Il magico mondo delle parafilie #1. Il frotterismo, l’arte e la filosofia

di David Watkins

Frotterismo:
impulso irrefrenabile a strofinarsi contro una persona non consenziente.
Etimologia: dal fr. frotteur: “chi si sfrega”.m

Mentre ci sentiamo soffocare nell’aria invivibile di un autobus in piena estate, mentre sbuffiamo contro la sorte che ci ha intrappolati in una fila interminabile alle poste, mentre siamo in discoteca e l’unica cosa che vorremmo è bere ancora, ma c’è troppa gente, mentre esercitiamo il nostro odio reciproco, e ci odiamo per il solo fatto di esistere, e di essere capitati lì, insieme, in quel preciso momento, c’è un frotterista che gode alle nostre spalle.

In un senso più concreto e meno patologico dell’innamorato, il frotterista vive nell’attesa. Quando l’autobus obbedisce alle fermate che dividono la città e la smania di scendere è la sola voce che parla in noi, ecco il corpo del frotterista vacillare un po’ più del nostro, cullarsi nella nostra frenesia, ed ecco la sua mano, una manciata di istanti, strofinare il dorso sulla superficie del corpo limitrofo, passare con il palmo, lieve lieve, sul vestiario, ritirarsi tutta in un tremolio.

Ma il frotterista non tocca: appoggia, strofina, sguscia, sfrega, sfiora. È dove la timidezza si mescola all’audacia. Una violenza rarefatta in un cenno della mano.

Un frotterista non può essere colpevole né innocente, ma solo un buono o un cattivo frotterista. Se il suo gesto funziona, se riesce a scomparire nella rara misura che separa il toccare dal non toccare, quel po’ di piacere che egli riuscirà a ricavarne, uscirà dal nostro corpo a nostra insaputa e nessuno potrà dirsi vittima della sua piccola mania. Se invece la volontà che precede la sua mano risulta percepibile, allora il frotterismo scade nel viscido e nella molestia.

(DATI FORNITI)

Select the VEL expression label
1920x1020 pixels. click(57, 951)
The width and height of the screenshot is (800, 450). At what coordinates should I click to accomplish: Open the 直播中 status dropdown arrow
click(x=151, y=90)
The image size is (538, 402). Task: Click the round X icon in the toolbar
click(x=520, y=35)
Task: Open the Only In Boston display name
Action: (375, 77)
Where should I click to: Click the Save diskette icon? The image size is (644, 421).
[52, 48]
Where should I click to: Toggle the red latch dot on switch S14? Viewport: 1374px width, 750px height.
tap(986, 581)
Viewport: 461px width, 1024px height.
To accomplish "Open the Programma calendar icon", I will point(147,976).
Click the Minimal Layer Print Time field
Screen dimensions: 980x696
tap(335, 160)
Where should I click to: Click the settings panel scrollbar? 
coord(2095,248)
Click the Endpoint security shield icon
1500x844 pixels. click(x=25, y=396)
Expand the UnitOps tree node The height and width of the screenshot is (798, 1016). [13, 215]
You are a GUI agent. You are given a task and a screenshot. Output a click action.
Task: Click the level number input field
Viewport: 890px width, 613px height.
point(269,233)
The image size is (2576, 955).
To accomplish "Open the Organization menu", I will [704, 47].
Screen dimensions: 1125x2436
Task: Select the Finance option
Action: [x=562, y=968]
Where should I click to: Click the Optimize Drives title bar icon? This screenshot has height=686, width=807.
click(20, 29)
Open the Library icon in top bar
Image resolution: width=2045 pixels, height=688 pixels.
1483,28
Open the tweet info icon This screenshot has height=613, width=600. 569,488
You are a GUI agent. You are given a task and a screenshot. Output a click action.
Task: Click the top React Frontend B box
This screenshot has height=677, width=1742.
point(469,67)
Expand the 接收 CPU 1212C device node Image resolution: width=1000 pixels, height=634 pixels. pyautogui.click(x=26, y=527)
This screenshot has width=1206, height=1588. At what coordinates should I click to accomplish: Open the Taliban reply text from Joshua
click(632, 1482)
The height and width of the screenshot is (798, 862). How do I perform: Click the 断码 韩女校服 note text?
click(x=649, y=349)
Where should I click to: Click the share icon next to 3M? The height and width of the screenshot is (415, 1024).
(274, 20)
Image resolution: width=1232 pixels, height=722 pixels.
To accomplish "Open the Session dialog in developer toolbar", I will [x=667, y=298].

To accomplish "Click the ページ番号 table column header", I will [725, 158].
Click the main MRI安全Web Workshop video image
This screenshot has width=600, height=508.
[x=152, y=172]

(COMPITO 1) In una o due frasi, spiega per quale motivo, secondo il testo sul frotterismo, nessuno può dirsi vittima quando il gesto del frotterista "funziona".
(COMPITO 2) Riporta parola per parola il testo sul frotterismo, da "Un frotterista non" giù fino a "e nella molestia.".

(SOLUZIONE SVOLTA 1) Quando il gesto riesce a scomparire nella rara misura che separa il toccare dal non toccare, quel po' di piacere che il frotterista ne ricava esce dal nostro corpo a nostra insaputa. Per questo nessuno può dirsi vittima della sua piccola mania.

(SOLUZIONE SVOLTA 2)
Un frotterista non può essere colpevole né innocente, ma solo un buono o un cattivo frotterista. Se il suo gesto funziona, se riesce a scomparire nella rara misura che separa il toccare dal non toccare, quel po’ di piacere che egli riuscirà a ricavarne, uscirà dal nostro corpo a nostra insaputa e nessuno potrà dirsi vittima della sua piccola mania. Se invece la volontà che precede la sua mano risulta percepibile, allora il frotterismo scade nel viscido e nella molestia.